Dataset records
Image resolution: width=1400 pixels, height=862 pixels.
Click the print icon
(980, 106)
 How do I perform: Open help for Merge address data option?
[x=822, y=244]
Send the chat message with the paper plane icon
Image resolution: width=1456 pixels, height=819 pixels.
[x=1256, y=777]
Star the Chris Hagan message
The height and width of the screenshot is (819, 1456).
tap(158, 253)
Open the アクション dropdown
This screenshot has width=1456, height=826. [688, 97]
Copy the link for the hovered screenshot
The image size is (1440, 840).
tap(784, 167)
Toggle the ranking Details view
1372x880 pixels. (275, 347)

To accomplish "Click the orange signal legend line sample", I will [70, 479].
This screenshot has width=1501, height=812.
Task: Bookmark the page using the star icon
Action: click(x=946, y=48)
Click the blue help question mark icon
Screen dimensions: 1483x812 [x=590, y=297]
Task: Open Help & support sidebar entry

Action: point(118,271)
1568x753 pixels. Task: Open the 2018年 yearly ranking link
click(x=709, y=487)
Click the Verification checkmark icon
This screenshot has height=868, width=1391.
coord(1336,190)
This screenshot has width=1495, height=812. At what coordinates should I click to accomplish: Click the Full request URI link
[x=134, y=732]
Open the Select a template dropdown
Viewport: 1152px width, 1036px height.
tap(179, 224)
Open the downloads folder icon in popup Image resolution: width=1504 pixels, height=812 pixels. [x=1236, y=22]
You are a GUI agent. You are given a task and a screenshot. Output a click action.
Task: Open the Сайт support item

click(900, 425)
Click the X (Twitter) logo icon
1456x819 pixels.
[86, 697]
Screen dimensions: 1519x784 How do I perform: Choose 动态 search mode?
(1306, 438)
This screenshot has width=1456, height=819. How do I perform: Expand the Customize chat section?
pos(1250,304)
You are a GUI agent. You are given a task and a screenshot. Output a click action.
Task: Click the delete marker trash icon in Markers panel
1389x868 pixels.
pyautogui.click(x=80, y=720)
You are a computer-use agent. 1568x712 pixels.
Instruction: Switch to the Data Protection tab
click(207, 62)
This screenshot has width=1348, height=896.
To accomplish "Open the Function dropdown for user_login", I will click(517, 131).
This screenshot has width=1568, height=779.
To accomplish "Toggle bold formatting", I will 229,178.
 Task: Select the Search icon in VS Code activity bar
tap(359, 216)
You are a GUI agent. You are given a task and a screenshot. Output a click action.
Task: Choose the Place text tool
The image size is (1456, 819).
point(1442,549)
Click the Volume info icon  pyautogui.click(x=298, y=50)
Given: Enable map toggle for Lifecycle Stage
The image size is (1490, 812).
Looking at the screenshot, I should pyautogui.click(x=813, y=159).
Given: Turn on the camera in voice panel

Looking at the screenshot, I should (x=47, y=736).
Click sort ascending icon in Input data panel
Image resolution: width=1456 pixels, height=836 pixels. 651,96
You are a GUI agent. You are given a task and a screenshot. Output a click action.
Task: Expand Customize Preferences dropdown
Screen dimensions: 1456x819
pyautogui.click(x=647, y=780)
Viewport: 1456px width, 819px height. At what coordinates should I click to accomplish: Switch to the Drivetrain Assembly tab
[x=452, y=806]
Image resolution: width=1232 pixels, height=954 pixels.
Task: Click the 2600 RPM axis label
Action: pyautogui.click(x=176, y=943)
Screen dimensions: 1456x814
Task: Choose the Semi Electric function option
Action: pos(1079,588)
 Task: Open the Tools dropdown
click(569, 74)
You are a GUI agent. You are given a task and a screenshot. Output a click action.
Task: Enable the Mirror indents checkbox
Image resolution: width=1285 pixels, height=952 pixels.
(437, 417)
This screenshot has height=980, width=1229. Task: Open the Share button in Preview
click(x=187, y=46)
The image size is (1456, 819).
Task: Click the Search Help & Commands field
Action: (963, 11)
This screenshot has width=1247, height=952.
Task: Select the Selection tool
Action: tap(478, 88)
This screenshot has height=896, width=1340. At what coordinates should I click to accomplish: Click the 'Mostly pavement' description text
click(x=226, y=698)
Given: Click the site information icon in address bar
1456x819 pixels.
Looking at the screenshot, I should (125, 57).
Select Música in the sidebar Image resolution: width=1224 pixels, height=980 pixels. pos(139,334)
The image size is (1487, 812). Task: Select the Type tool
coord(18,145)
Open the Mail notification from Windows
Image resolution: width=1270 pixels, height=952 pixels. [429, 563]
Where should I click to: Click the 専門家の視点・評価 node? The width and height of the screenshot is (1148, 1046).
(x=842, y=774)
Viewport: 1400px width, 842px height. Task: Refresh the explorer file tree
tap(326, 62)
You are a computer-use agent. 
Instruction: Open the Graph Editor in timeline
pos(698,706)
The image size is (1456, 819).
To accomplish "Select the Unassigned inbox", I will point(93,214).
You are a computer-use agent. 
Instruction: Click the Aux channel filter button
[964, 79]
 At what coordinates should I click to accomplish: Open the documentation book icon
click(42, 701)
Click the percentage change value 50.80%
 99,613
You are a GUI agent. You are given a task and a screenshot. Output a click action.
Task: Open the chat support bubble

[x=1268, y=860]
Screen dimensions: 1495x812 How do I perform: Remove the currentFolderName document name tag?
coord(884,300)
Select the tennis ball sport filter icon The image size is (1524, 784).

TASK TO COMPLETE:
Return, word for word, every line from the top of the entries down to the line that holds "You are a computer-use agent. 1568x712", both included.

RESPONSE:
Image resolution: width=1400 pixels, height=862 pixels.
Click the print icon
(980, 106)
 How do I perform: Open help for Merge address data option?
[x=822, y=244]
Send the chat message with the paper plane icon
Image resolution: width=1456 pixels, height=819 pixels.
[x=1256, y=777]
Star the Chris Hagan message
The height and width of the screenshot is (819, 1456).
tap(158, 253)
Open the アクション dropdown
This screenshot has width=1456, height=826. [688, 97]
Copy the link for the hovered screenshot
The image size is (1440, 840).
tap(784, 167)
Toggle the ranking Details view
1372x880 pixels. (275, 347)

To accomplish "Click the orange signal legend line sample", I will [70, 479].
This screenshot has width=1501, height=812.
Task: Bookmark the page using the star icon
Action: click(x=946, y=48)
Click the blue help question mark icon
Screen dimensions: 1483x812 [x=590, y=297]
Task: Open Help & support sidebar entry

Action: point(118,271)
1568x753 pixels. Task: Open the 2018年 yearly ranking link
click(x=709, y=487)
Click the Verification checkmark icon
This screenshot has height=868, width=1391.
coord(1336,190)
This screenshot has width=1495, height=812. At what coordinates should I click to accomplish: Click the Full request URI link
[x=134, y=732]
Open the Select a template dropdown
Viewport: 1152px width, 1036px height.
tap(179, 224)
Open the downloads folder icon in popup Image resolution: width=1504 pixels, height=812 pixels. [x=1236, y=22]
You are a GUI agent. You are given a task and a screenshot. Output a click action.
Task: Open the Сайт support item

click(900, 425)
Click the X (Twitter) logo icon
1456x819 pixels.
[86, 697]
Screen dimensions: 1519x784 How do I perform: Choose 动态 search mode?
(1306, 438)
This screenshot has width=1456, height=819. How do I perform: Expand the Customize chat section?
pos(1250,304)
You are a GUI agent. You are given a task and a screenshot. Output a click action.
Task: Click the delete marker trash icon in Markers panel
1389x868 pixels.
pyautogui.click(x=80, y=720)
You are a computer-use agent. 1568x712 pixels.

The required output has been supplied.